Render each line of the records below as a row of a Markdown table with the columns Row and Line. Number the rows in order and skip blank lines.

Excerpt from a data file

□ □ □

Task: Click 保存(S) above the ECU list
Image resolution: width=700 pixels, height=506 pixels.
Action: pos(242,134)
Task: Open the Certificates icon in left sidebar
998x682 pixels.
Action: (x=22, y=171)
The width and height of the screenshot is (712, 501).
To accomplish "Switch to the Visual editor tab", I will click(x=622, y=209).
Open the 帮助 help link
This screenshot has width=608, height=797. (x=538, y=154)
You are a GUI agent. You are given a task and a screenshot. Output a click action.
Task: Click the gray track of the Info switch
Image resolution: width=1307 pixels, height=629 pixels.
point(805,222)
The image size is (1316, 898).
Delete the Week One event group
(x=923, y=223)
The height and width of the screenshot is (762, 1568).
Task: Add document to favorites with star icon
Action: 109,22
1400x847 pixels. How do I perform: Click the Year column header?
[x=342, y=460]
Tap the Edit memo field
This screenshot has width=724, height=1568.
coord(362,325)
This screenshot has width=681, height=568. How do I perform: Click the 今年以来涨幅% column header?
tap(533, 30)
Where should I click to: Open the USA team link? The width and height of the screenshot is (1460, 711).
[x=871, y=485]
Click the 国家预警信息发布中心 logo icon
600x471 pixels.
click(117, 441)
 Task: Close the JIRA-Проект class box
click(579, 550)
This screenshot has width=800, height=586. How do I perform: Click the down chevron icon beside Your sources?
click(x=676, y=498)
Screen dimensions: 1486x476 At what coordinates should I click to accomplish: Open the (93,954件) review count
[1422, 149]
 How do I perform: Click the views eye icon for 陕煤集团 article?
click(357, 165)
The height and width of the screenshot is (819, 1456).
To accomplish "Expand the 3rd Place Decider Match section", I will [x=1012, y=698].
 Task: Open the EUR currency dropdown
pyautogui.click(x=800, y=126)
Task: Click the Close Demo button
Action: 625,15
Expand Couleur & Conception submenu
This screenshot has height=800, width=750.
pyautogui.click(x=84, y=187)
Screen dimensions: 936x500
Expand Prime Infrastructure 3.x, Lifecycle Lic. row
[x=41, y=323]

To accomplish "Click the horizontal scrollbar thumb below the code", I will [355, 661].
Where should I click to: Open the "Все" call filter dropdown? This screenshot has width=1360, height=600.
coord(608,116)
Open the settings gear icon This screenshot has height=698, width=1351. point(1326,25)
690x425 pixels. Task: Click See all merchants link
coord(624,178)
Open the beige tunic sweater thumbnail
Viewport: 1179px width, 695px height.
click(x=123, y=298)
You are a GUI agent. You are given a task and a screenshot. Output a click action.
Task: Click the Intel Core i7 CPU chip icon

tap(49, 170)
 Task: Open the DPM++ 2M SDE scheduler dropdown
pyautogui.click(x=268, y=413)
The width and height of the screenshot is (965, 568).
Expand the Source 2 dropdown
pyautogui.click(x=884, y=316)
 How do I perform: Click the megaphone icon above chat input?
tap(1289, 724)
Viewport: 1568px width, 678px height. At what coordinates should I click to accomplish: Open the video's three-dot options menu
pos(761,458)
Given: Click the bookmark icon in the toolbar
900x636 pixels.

□ □ □

▸ **Answer**:
| Row | Line |
|---|---|
| 1 | Task: Click 保存(S) above the ECU list |
| 2 | Image resolution: width=700 pixels, height=506 pixels. |
| 3 | Action: pos(242,134) |
| 4 | Task: Open the Certificates icon in left sidebar |
| 5 | 998x682 pixels. |
| 6 | Action: (x=22, y=171) |
| 7 | The width and height of the screenshot is (712, 501). |
| 8 | To accomplish "Switch to the Visual editor tab", I will click(x=622, y=209). |
| 9 | Open the 帮助 help link |
| 10 | This screenshot has width=608, height=797. (x=538, y=154) |
| 11 | You are a GUI agent. You are given a task and a screenshot. Output a click action. |
| 12 | Task: Click the gray track of the Info switch |
| 13 | Image resolution: width=1307 pixels, height=629 pixels. |
| 14 | point(805,222) |
| 15 | The image size is (1316, 898). |
| 16 | Delete the Week One event group |
| 17 | (x=923, y=223) |
| 18 | The height and width of the screenshot is (762, 1568). |
| 19 | Task: Add document to favorites with star icon |
| 20 | Action: 109,22 |
| 21 | 1400x847 pixels. How do I perform: Click the Year column header? |
| 22 | [x=342, y=460] |
| 23 | Tap the Edit memo field |
| 24 | This screenshot has width=724, height=1568. |
| 25 | coord(362,325) |
| 26 | This screenshot has width=681, height=568. How do I perform: Click the 今年以来涨幅% column header? |
| 27 | tap(533, 30) |
| 28 | Where should I click to: Open the USA team link? The width and height of the screenshot is (1460, 711). |
| 29 | [x=871, y=485] |
| 30 | Click the 国家预警信息发布中心 logo icon |
| 31 | 600x471 pixels. |
| 32 | click(117, 441) |
| 33 |  Task: Close the JIRA-Проект class box |
| 34 | click(579, 550) |
| 35 | This screenshot has width=800, height=586. How do I perform: Click the down chevron icon beside Your sources? |
| 36 | click(x=676, y=498) |
| 37 | Screen dimensions: 1486x476 At what coordinates should I click to accomplish: Open the (93,954件) review count |
| 38 | [1422, 149] |
| 39 |  How do I perform: Click the views eye icon for 陕煤集团 article? |
| 40 | click(357, 165) |
| 41 | The height and width of the screenshot is (819, 1456). |
| 42 | To accomplish "Expand the 3rd Place Decider Match section", I will [x=1012, y=698]. |
| 43 |  Task: Open the EUR currency dropdown |
| 44 | pyautogui.click(x=800, y=126) |
| 45 | Task: Click the Close Demo button |
| 46 | Action: 625,15 |
| 47 | Expand Couleur & Conception submenu |
| 48 | This screenshot has height=800, width=750. |
| 49 | pyautogui.click(x=84, y=187) |
| 50 | Screen dimensions: 936x500 |
| 51 | Expand Prime Infrastructure 3.x, Lifecycle Lic. row |
| 52 | [x=41, y=323] |
| 53 | To accomplish "Click the horizontal scrollbar thumb below the code", I will [355, 661]. |
| 54 | Where should I click to: Open the "Все" call filter dropdown? This screenshot has width=1360, height=600. |
| 55 | coord(608,116) |
| 56 | Open the settings gear icon This screenshot has height=698, width=1351. point(1326,25) |
| 57 | 690x425 pixels. Task: Click See all merchants link |
| 58 | coord(624,178) |
| 59 | Open the beige tunic sweater thumbnail |
| 60 | Viewport: 1179px width, 695px height. |
| 61 | click(x=123, y=298) |
| 62 | You are a GUI agent. You are given a task and a screenshot. Output a click action. |
| 63 | Task: Click the Intel Core i7 CPU chip icon |
| 64 | tap(49, 170) |
| 65 |  Task: Open the DPM++ 2M SDE scheduler dropdown |
| 66 | pyautogui.click(x=268, y=413) |
| 67 | The width and height of the screenshot is (965, 568). |
| 68 | Expand the Source 2 dropdown |
| 69 | pyautogui.click(x=884, y=316) |
| 70 |  How do I perform: Click the megaphone icon above chat input? |
| 71 | tap(1289, 724) |
| 72 | Viewport: 1568px width, 678px height. At what coordinates should I click to accomplish: Open the video's three-dot options menu |
| 73 | pos(761,458) |
| 74 | Given: Click the bookmark icon in the toolbar |
| 75 | 900x636 pixels. |